Chronic obstructive pulmonary disease (COPD) is a complex disease in which airflow obstruction is not fully reversible [1]. It is mainly characterized by airflow limitation and is defined by its character of dyspnea, cough, and sputum production, symptoms that aggravate disease severity and disease exacerbation [29]. It includes emphysema, which is characterized by airspace enlargement and destruction of lung parenchyma, and chronic bronchitis [2]. It is a chronic, progressive inflammatory condition of the small airways and lung parenchyma resulted from elevated pulmonary macrophages, neutrophils, and CD8+ T cells. Proinflammatory mediators, including IL-8, MCP-1, and IL-1β, are elevated in bronchoalveolar lavage fluid (BALF) and sputum samples obtained from patients with COPD [3-6].
Cigarette smoke is a major trigger of airways inflammation [7, 8] due to its concoction of many hundreds of toxic or otherwise bioactive substances, many of which may act in synergy [9]. Cigarette smoke has been identified as the most important risk for the development of COPD [10]. Smoking is the leading risk factor for compromised lung function stemming from COPD pathogenesis [11]. The exposure to cigarette smoke (CS) is associated with emphysema. In addition to chronic lung inflammation, emphysema is known mainly for the complex pathogenesis associated with imbalance of proteolytic and antiproteolytic activites, oxidative stress, and apoptosis of lung structural cells [12].
Roflumilast is a drug which acts as a selective, long-acting inhibitor of the enzyme PDE-4. It has anti-inflammatory effects and is under development as an orally administered drug for the treatment of inflammatory conditions of the lungs such as asthma, and chronic obstructive pulmonary disease (COPD). Its’ mechanism of action is to increase cAMP levels in eosinophils, monocytes and neutrophils through selective, competitive inhibition of PDE4. This is achieved by the failure of PDE4, when inhibited, to inactivate cAMP [13]. Increased cAMP levels in these inflammatory cells reduces their activation, thereby attenuating the inflammatory response [14]. It is thought that the accumulation of cAMP within localized immune cells and lung tissue is important in preventing the pathogenesis of COPD, particularly inflammation [30].

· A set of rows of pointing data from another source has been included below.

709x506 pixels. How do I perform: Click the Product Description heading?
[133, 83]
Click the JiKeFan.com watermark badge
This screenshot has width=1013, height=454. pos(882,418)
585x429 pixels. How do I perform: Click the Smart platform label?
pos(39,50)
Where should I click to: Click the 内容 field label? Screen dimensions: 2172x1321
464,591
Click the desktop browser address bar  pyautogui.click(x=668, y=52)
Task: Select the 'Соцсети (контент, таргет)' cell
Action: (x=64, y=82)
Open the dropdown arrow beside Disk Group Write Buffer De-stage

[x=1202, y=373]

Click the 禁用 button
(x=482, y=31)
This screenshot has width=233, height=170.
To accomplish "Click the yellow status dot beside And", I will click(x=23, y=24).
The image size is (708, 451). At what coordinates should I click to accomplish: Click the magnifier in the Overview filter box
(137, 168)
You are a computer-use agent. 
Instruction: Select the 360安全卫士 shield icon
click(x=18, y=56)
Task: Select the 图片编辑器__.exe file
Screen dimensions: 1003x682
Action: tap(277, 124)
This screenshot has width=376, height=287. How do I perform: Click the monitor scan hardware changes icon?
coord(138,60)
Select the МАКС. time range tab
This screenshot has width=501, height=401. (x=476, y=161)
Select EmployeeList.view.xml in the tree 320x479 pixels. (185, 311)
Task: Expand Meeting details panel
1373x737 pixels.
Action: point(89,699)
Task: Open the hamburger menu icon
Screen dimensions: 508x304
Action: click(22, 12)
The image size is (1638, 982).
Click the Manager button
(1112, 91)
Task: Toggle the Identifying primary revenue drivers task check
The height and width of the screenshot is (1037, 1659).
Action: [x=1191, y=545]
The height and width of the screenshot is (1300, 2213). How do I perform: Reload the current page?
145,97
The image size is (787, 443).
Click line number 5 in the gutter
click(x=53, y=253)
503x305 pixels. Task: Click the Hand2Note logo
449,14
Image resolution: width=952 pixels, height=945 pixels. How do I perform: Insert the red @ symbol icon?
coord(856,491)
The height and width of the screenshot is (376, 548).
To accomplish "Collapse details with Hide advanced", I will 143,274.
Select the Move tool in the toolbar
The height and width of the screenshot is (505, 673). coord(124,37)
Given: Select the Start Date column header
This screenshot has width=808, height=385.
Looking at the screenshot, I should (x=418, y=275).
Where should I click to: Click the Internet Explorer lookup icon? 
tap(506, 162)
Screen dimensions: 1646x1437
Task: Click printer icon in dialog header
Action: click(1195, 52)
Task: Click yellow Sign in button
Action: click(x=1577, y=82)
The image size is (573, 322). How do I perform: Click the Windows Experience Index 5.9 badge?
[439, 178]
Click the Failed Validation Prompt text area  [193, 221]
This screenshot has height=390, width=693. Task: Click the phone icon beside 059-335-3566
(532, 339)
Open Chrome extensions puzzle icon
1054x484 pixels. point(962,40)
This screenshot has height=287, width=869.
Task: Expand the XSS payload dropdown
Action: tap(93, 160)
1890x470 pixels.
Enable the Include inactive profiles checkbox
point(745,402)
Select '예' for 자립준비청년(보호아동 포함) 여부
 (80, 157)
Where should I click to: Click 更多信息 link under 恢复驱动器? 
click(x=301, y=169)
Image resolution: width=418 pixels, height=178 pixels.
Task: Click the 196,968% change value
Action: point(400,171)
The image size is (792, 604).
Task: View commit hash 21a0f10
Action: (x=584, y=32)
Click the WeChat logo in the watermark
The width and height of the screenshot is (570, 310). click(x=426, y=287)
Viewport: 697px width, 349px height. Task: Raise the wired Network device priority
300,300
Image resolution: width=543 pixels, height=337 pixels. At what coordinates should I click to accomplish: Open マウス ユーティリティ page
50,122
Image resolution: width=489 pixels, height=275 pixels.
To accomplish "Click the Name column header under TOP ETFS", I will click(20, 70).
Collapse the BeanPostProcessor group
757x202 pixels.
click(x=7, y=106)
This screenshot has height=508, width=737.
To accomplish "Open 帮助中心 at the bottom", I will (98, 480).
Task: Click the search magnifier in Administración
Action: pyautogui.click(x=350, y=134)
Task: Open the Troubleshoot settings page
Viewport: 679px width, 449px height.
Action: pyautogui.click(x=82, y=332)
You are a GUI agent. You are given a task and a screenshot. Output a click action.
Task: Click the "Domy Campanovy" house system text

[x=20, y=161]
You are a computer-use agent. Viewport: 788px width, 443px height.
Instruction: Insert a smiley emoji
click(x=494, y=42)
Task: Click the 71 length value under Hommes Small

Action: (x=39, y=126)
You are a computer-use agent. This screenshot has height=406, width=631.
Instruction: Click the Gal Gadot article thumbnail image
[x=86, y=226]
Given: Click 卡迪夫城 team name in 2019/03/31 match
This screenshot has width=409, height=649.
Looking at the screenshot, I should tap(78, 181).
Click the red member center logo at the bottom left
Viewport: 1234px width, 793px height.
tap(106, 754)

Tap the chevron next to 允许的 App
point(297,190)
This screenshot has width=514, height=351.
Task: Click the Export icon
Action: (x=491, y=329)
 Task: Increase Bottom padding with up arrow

The fruits of Viticis Fructus has long been used in China and Korea in traditional medicine, particularly for treatment of inflammation of the respiratory system. Recently, an experimental study proved the ability of Viticis Fructus to prevent airway inflammation in an asthma model to be effective [31]. Scientific evidences of its anti-nociceptive, anti-inflammatory characteristics have supported its potential for the treatment of inflammatory disease [15-17]. It contains the flavonoids artemetin, quercetagetin, 5,3’-dihydroxy-6,7,4’-trimethoxyflava- none, and casticin, of which casticin is the primary active compound, and several studies have investigated the chemical constituents of the extracts of this fruit and the molecular mechanisms responsible for its effects [18][31][32].
In the present study, I pursued to investigate the anti-inflammatory effects of Viticis Fructus in a cigarette smoke-induced pulmonary inflammation in an animal model. The data suggest that Viticis Fructus effectively attenuated cigarette smoke-induced pulmonary inflammation through inhibition of inflammatory cell infiltration, and reduction of pro-inflammatory cytokine secretion in lung.